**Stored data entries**
[Start of section]

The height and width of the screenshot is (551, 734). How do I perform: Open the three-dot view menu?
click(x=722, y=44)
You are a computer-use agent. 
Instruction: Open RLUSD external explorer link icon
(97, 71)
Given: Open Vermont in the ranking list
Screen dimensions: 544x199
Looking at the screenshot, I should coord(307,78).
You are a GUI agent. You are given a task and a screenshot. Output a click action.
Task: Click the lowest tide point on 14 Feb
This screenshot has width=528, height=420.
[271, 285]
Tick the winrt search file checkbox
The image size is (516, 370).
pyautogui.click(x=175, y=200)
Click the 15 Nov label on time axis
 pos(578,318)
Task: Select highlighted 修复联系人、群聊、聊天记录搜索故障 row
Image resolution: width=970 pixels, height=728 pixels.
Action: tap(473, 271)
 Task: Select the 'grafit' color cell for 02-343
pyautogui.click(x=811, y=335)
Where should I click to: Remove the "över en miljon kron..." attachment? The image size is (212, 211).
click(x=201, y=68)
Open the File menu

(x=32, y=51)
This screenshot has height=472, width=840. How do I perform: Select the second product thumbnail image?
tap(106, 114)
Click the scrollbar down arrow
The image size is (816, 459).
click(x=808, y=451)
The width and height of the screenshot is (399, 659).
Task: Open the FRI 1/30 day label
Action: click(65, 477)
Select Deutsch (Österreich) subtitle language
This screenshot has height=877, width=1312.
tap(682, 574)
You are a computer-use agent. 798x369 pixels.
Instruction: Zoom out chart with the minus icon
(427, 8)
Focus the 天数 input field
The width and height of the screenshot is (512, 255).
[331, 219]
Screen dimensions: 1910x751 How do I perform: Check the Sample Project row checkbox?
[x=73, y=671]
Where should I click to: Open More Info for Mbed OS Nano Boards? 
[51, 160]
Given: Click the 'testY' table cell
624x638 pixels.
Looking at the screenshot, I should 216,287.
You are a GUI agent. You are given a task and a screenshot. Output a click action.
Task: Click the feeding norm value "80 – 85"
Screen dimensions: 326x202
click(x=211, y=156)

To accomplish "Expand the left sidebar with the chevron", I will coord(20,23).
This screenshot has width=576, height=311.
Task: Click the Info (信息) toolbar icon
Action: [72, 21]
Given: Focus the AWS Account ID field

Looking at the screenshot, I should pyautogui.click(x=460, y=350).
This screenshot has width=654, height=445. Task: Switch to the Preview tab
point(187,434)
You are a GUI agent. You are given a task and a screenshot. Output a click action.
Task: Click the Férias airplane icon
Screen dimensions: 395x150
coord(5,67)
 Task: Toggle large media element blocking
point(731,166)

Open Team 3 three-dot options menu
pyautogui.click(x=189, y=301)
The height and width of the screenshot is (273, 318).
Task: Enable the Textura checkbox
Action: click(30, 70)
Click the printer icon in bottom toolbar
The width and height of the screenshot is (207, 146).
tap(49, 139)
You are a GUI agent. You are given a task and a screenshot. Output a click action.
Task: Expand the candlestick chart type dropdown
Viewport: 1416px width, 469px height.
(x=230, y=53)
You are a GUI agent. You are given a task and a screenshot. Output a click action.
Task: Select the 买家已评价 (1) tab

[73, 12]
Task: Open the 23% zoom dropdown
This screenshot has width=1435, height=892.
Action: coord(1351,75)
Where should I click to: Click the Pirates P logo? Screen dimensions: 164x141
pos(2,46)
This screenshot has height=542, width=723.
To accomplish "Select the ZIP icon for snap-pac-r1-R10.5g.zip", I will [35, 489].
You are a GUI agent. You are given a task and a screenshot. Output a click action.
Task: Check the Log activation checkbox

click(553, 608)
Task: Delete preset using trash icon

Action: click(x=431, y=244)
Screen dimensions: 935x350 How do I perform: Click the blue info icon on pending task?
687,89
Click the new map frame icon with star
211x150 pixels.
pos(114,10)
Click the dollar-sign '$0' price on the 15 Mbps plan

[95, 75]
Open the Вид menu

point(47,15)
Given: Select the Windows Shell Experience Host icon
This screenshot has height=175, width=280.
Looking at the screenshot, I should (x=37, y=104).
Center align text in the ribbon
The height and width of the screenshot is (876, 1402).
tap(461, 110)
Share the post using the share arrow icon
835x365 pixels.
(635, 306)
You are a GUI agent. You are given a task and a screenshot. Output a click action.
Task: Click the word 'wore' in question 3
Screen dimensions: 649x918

[End of section]

**TASK INSTRUCTIONS**
Print the records once more, exactly as they were given.

**WRITTEN RESPONSE**
The height and width of the screenshot is (551, 734). How do I perform: Open the three-dot view menu?
click(x=722, y=44)
You are a computer-use agent. 
Instruction: Open RLUSD external explorer link icon
(97, 71)
Given: Open Vermont in the ranking list
Screen dimensions: 544x199
Looking at the screenshot, I should coord(307,78).
You are a GUI agent. You are given a task and a screenshot. Output a click action.
Task: Click the lowest tide point on 14 Feb
This screenshot has width=528, height=420.
[271, 285]
Tick the winrt search file checkbox
The image size is (516, 370).
pyautogui.click(x=175, y=200)
Click the 15 Nov label on time axis
 pos(578,318)
Task: Select highlighted 修复联系人、群聊、聊天记录搜索故障 row
Image resolution: width=970 pixels, height=728 pixels.
Action: tap(473, 271)
 Task: Select the 'grafit' color cell for 02-343
pyautogui.click(x=811, y=335)
Where should I click to: Remove the "över en miljon kron..." attachment? The image size is (212, 211).
click(x=201, y=68)
Open the File menu

(x=32, y=51)
This screenshot has height=472, width=840. How do I perform: Select the second product thumbnail image?
tap(106, 114)
Click the scrollbar down arrow
The image size is (816, 459).
click(x=808, y=451)
The width and height of the screenshot is (399, 659).
Task: Open the FRI 1/30 day label
Action: click(65, 477)
Select Deutsch (Österreich) subtitle language
This screenshot has height=877, width=1312.
tap(682, 574)
You are a computer-use agent. 798x369 pixels.
Instruction: Zoom out chart with the minus icon
(427, 8)
Focus the 天数 input field
The width and height of the screenshot is (512, 255).
[331, 219]
Screen dimensions: 1910x751 How do I perform: Check the Sample Project row checkbox?
[x=73, y=671]
Where should I click to: Open More Info for Mbed OS Nano Boards? 
[51, 160]
Given: Click the 'testY' table cell
624x638 pixels.
Looking at the screenshot, I should 216,287.
You are a GUI agent. You are given a task and a screenshot. Output a click action.
Task: Click the feeding norm value "80 – 85"
Screen dimensions: 326x202
click(x=211, y=156)

To accomplish "Expand the left sidebar with the chevron", I will coord(20,23).
This screenshot has width=576, height=311.
Task: Click the Info (信息) toolbar icon
Action: [72, 21]
Given: Focus the AWS Account ID field

Looking at the screenshot, I should pyautogui.click(x=460, y=350).
This screenshot has width=654, height=445. Task: Switch to the Preview tab
point(187,434)
You are a GUI agent. You are given a task and a screenshot. Output a click action.
Task: Click the Férias airplane icon
Screen dimensions: 395x150
coord(5,67)
 Task: Toggle large media element blocking
point(731,166)

Open Team 3 three-dot options menu
pyautogui.click(x=189, y=301)
The height and width of the screenshot is (273, 318).
Task: Enable the Textura checkbox
Action: click(30, 70)
Click the printer icon in bottom toolbar
The width and height of the screenshot is (207, 146).
tap(49, 139)
You are a GUI agent. You are given a task and a screenshot. Output a click action.
Task: Expand the candlestick chart type dropdown
Viewport: 1416px width, 469px height.
(x=230, y=53)
You are a GUI agent. You are given a task and a screenshot. Output a click action.
Task: Select the 买家已评价 (1) tab

[73, 12]
Task: Open the 23% zoom dropdown
This screenshot has width=1435, height=892.
Action: coord(1351,75)
Where should I click to: Click the Pirates P logo? Screen dimensions: 164x141
pos(2,46)
This screenshot has height=542, width=723.
To accomplish "Select the ZIP icon for snap-pac-r1-R10.5g.zip", I will [35, 489].
You are a GUI agent. You are given a task and a screenshot. Output a click action.
Task: Check the Log activation checkbox

click(553, 608)
Task: Delete preset using trash icon

Action: click(x=431, y=244)
Screen dimensions: 935x350 How do I perform: Click the blue info icon on pending task?
687,89
Click the new map frame icon with star
211x150 pixels.
pos(114,10)
Click the dollar-sign '$0' price on the 15 Mbps plan

[95, 75]
Open the Вид menu

point(47,15)
Given: Select the Windows Shell Experience Host icon
This screenshot has height=175, width=280.
Looking at the screenshot, I should (x=37, y=104).
Center align text in the ribbon
The height and width of the screenshot is (876, 1402).
tap(461, 110)
Share the post using the share arrow icon
835x365 pixels.
(635, 306)
You are a GUI agent. You are given a task and a screenshot. Output a click action.
Task: Click the word 'wore' in question 3
Screen dimensions: 649x918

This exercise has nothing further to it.